The Angel of Darkness, Caleb Carr
Ballantine, 1997, 752 pages, C$9.99 mmpb, ISBN 0-345-42763-7
For an author, one danger in writing a distinctive best-seller is to try to do the same thing again without innovation. Caleb Carr’s first novel, The Alienist, was a crime thriller set in late nineteenth century New York, featuring a bunch of characters doing their damnedest to catch a serial killer using revolutionary methods who just happen to be similar to the ones used today.

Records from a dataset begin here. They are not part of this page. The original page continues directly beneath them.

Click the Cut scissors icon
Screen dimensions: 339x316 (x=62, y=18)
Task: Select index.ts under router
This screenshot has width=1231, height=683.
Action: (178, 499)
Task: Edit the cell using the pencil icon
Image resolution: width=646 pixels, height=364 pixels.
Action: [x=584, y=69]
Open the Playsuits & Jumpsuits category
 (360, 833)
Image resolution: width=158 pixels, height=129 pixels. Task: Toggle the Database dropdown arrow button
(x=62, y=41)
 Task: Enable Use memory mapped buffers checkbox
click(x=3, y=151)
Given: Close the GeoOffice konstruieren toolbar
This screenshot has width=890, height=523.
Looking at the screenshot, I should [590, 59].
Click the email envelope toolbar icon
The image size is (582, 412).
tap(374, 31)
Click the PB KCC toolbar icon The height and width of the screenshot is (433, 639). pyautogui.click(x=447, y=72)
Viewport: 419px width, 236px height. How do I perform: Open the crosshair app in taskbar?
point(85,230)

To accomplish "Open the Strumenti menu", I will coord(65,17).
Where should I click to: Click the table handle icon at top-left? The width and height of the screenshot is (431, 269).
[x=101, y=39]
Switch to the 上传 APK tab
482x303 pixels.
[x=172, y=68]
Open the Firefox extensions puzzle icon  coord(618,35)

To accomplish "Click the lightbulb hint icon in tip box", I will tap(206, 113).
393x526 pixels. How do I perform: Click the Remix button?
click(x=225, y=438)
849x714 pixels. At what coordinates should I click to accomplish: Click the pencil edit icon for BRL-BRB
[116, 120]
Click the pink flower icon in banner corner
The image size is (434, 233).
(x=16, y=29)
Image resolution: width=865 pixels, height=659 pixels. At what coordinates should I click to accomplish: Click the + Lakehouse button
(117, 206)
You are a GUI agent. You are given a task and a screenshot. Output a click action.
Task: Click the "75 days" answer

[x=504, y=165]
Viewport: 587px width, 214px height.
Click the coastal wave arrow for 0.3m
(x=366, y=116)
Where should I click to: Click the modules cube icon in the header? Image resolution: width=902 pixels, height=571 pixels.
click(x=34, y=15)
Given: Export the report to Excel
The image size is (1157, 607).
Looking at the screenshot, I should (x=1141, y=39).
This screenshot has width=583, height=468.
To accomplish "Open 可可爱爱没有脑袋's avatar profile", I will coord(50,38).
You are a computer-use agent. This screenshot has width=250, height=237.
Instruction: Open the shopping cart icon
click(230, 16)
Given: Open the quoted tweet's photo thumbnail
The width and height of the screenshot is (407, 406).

In The Angel of Darkness, the surviving characters of the first novel are back once more to track down another killer using quasi-anachronistic methods.
But don’t be scared away; not only are there significant differences between this novel and the first one, The Angel of Darkness is so much fun that everyone who liked The Alienist will want to take a look at the sequel.
The biggest change in tone is that the narrator of this follow-up isn’t the cultivated journalist John Moore, but the reformed street urchin Stevie Taggert. It’s an odd choice, but a logical one given Stevie’s role is the follow-up. Stevie might not be as cynical or polished, but he’s in the middle of the story, which isn’t the case with Moore this time.
Here, the team is hot on the trail of a child kidnapper who is eventually revealed to be a far more sinister figure. The quest takes our heroes upstate, away from Manhattan and deep in rural country where the rules are completely different. Along the way, they will also have to face some courtroom drama, some late large-scale brawling and a few new characters.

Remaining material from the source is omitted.